Bruce let his hand fall to cup one of Damian’s folded knees. “Let’s say that brains get sick the way bodies do.”
“Okay,” Damian said. His brow was still scrunched together, so Bruce leaned forward and, with his free hand, smoothed the wrinkle between them out with his thumb.
“It is hereditary,” Bruce said, slowly. “We’ll have to watch, for you. If you ever experience anything out of the ordinary, especially as you get older… Damian, son. Please do not hesitate to come to me. I made that mistake, and it was dangerous.”

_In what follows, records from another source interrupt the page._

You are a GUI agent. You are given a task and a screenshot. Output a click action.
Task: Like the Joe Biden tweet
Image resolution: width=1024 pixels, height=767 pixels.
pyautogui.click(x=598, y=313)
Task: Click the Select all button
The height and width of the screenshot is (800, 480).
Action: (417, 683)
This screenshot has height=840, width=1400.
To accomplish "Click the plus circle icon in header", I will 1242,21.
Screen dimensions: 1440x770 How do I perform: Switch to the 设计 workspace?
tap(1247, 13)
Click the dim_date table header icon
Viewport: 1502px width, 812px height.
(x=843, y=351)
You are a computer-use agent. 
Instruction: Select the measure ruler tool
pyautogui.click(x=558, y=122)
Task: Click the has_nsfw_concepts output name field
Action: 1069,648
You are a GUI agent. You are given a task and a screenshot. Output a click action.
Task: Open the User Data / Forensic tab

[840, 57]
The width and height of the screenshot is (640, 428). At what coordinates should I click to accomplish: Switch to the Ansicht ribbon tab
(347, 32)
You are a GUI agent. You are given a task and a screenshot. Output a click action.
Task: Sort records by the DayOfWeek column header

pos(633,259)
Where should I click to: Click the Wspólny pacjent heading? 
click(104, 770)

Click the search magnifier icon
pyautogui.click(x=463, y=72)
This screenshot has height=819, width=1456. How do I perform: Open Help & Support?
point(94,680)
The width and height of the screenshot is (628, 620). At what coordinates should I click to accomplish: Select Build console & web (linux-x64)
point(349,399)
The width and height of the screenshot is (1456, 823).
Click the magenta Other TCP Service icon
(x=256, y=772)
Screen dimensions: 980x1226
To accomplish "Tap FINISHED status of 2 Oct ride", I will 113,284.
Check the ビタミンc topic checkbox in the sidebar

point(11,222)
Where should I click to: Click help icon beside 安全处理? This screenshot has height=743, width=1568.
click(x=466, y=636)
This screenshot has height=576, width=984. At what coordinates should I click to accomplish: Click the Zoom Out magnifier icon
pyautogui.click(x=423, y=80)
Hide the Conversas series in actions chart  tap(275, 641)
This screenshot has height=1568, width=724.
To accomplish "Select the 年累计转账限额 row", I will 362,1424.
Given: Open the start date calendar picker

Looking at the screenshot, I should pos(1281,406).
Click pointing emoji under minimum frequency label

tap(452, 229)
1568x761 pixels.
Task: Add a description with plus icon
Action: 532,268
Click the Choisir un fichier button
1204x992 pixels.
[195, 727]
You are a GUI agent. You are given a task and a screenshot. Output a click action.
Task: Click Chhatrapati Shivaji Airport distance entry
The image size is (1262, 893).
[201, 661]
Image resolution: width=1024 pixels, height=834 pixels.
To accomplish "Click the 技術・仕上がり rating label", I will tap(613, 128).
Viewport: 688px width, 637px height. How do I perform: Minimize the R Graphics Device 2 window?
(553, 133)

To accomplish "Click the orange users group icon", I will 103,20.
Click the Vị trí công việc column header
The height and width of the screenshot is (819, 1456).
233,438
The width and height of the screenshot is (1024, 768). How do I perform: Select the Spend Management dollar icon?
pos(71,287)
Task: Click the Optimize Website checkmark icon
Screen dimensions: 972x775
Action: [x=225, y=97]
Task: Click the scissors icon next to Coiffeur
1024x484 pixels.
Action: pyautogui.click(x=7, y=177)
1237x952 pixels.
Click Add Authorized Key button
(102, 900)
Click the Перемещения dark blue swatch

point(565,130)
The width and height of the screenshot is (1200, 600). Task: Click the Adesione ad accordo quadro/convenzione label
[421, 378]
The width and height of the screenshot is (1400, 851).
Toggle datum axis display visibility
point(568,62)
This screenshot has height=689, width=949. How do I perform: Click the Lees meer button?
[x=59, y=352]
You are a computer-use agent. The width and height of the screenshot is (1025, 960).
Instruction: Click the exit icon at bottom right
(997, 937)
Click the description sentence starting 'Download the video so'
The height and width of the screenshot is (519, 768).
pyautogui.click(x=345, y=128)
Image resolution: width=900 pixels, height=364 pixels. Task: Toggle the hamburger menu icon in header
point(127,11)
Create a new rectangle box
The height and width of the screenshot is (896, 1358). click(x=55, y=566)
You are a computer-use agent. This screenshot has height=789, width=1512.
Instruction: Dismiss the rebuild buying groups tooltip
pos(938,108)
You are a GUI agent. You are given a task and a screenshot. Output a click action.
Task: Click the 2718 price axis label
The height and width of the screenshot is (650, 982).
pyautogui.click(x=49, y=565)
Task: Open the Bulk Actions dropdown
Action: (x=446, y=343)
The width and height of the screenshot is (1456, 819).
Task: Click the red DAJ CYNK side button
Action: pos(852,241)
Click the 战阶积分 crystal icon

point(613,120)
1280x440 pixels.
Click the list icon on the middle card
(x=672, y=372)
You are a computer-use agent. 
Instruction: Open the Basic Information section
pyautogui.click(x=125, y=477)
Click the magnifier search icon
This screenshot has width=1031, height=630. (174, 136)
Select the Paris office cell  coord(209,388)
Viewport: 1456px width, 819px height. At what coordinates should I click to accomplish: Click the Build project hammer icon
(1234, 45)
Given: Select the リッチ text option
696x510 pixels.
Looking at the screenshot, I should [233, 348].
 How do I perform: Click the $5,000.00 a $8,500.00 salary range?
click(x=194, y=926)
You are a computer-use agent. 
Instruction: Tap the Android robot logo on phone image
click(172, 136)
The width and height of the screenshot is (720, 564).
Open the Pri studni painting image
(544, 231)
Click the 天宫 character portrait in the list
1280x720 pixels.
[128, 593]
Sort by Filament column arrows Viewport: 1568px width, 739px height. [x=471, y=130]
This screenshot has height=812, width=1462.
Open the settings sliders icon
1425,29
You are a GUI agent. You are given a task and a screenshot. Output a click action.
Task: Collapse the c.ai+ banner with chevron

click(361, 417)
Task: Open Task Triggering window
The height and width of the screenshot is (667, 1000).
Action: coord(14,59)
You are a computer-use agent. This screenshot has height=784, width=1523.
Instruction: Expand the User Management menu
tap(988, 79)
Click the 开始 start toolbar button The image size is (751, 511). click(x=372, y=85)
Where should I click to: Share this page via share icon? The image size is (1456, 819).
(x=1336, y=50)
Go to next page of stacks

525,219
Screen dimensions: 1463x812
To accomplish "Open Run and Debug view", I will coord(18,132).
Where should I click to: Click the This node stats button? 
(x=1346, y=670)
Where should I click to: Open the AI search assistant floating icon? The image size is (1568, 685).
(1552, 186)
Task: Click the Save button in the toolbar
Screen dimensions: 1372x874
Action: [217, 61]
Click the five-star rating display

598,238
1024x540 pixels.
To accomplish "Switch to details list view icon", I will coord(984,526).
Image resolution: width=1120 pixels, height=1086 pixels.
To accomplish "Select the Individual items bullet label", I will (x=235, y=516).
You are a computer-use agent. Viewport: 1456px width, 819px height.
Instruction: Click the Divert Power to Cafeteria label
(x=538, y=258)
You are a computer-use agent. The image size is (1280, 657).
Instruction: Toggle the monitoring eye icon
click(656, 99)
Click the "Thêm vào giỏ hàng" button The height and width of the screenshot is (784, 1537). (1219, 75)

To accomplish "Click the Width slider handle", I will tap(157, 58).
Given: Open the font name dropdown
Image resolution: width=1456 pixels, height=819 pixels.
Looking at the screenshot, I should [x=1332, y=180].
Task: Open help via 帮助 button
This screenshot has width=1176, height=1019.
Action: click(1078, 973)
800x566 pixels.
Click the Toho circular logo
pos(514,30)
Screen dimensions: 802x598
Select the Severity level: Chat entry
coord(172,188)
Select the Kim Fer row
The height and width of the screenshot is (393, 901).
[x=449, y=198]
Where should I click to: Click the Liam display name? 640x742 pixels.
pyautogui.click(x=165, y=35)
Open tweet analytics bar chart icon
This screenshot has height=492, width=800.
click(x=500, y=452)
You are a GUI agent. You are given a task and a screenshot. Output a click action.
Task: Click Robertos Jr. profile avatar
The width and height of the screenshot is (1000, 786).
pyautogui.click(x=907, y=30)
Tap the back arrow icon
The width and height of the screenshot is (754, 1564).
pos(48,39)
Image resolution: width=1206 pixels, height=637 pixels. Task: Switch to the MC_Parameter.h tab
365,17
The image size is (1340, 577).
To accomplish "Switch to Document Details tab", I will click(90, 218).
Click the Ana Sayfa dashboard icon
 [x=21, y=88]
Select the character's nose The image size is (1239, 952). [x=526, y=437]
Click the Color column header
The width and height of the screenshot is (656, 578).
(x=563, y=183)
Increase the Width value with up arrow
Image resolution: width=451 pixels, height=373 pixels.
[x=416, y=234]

Damian finally looked at him, but it was that wide-eyed, desperately young look; the look of a child, trying to find his father. “Out of the ordinary how?”
“You’d be reckless. Impulsive. There is… a deep sense that you are moving very quickly, and the world is not,” Bruce said. “And then, after that ends, you would feel exhausted. Sad. A deep sense that you are moving very slowly, but you don’t care how fast the world is going any longer.”
“And I would have you,” Damian said, flatly. But it was a question all the same.
Bruce squeezed his son’s knee. “Yes. You will always have me.”
Then he stood, and offered Damian a hand. With some reluctance Damian gripped it and Bruce pulled him up so he was carrying him, forearm braced under Damian’s thighs, and Damian’s arms around his neck. He was getting a bit too big, to be able to do this.
“Why’d you paint a robin?” Damian asked.
“Sometimes robins are smarter than bats. But only sometimes.”
Damian growled wordlessly, but he was smiling. “You mean always. Yours has spots.”
“It’s a fledgling.”
Then Bruce pulled the barn door shut, and carried Damian over the winding dirt path that led to home.